_ASSIGNED TASK_
As you write out the lines from the one containing "Open the baht payment request icon" through the last line of the records, keep them exact and leave out pictures.

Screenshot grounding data
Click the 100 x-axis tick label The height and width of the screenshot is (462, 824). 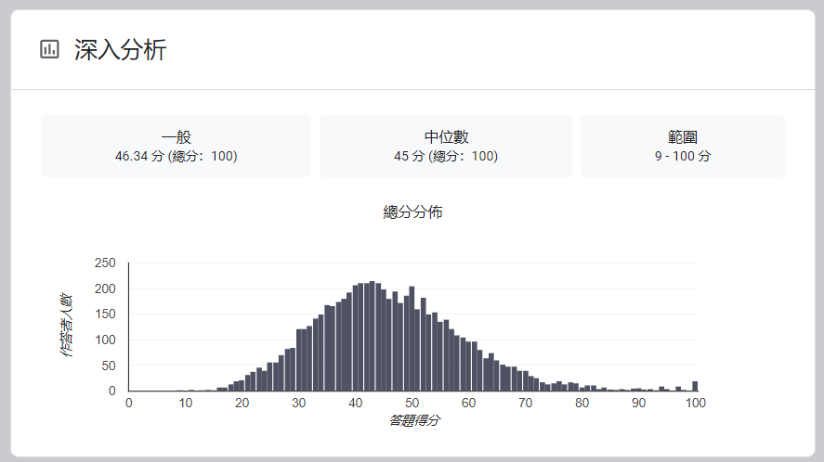click(696, 404)
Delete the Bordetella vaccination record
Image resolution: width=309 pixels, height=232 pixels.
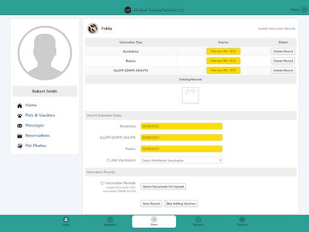click(x=283, y=51)
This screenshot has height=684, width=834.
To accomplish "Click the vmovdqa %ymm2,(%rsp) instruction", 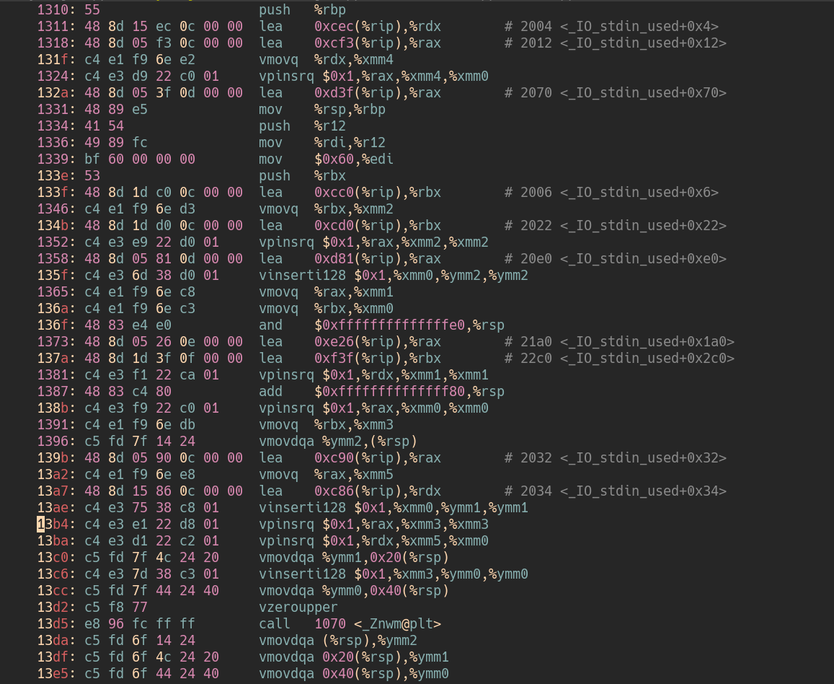I will (338, 442).
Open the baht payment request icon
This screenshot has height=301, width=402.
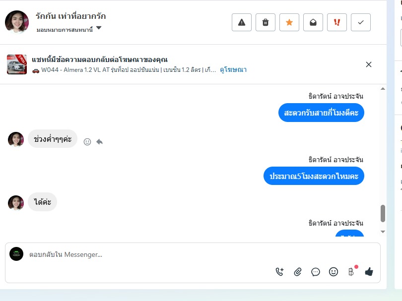(351, 272)
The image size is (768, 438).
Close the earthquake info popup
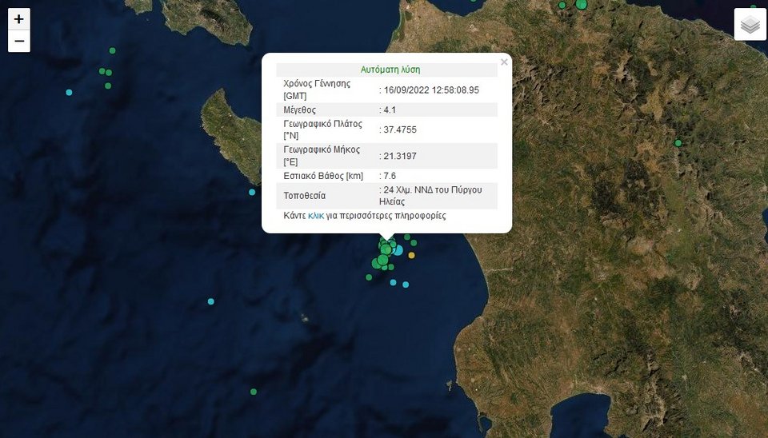(504, 62)
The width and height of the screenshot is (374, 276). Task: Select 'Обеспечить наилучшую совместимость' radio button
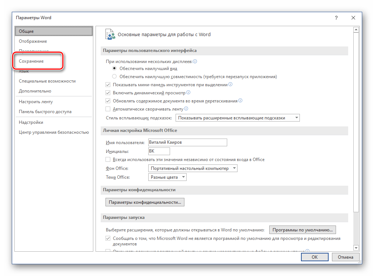tap(114, 77)
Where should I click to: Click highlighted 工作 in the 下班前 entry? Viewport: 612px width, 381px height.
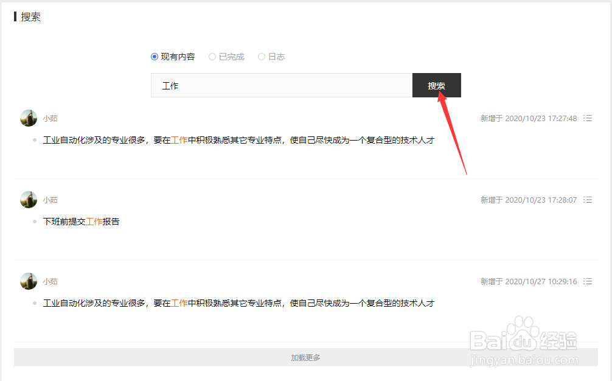94,221
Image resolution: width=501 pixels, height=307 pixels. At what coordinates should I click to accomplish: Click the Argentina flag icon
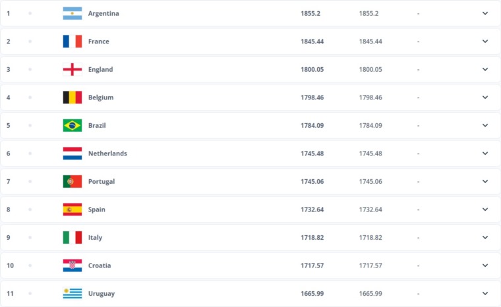[x=73, y=13]
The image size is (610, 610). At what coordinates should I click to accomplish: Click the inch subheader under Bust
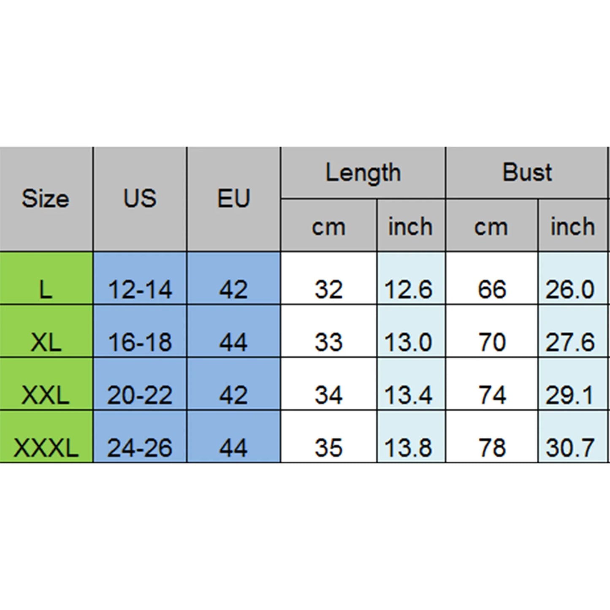pyautogui.click(x=572, y=227)
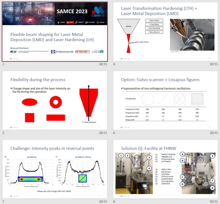Click the anaxam logo on title slide
This screenshot has height=204, width=220.
(83, 51)
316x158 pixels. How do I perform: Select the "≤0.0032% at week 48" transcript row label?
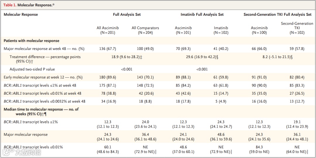click(44, 101)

_SOLUTION TO THIS TASK_
Open the baht payment request icon
This screenshot has height=301, width=402.
(351, 272)
The image size is (768, 438).
Close the earthquake info popup
(504, 62)
The width and height of the screenshot is (374, 276). Task: Select 'Обеспечить наилучшую совместимость' radio button
tap(114, 77)
Where should I click to: Click highlighted 工作 in the 下班前 entry? Viewport: 612px width, 381px height.
94,221
Image resolution: width=501 pixels, height=307 pixels. At what coordinates should I click to accomplish: Click the Argentina flag icon
[x=73, y=13]
The image size is (610, 610). At what coordinates should I click to accomplish: Click the inch subheader under Bust
pyautogui.click(x=572, y=227)
Click the anaxam logo on title slide
This screenshot has height=204, width=220.
(83, 51)
316x158 pixels. How do I perform: Select the "≤0.0032% at week 48" transcript row label?
click(44, 101)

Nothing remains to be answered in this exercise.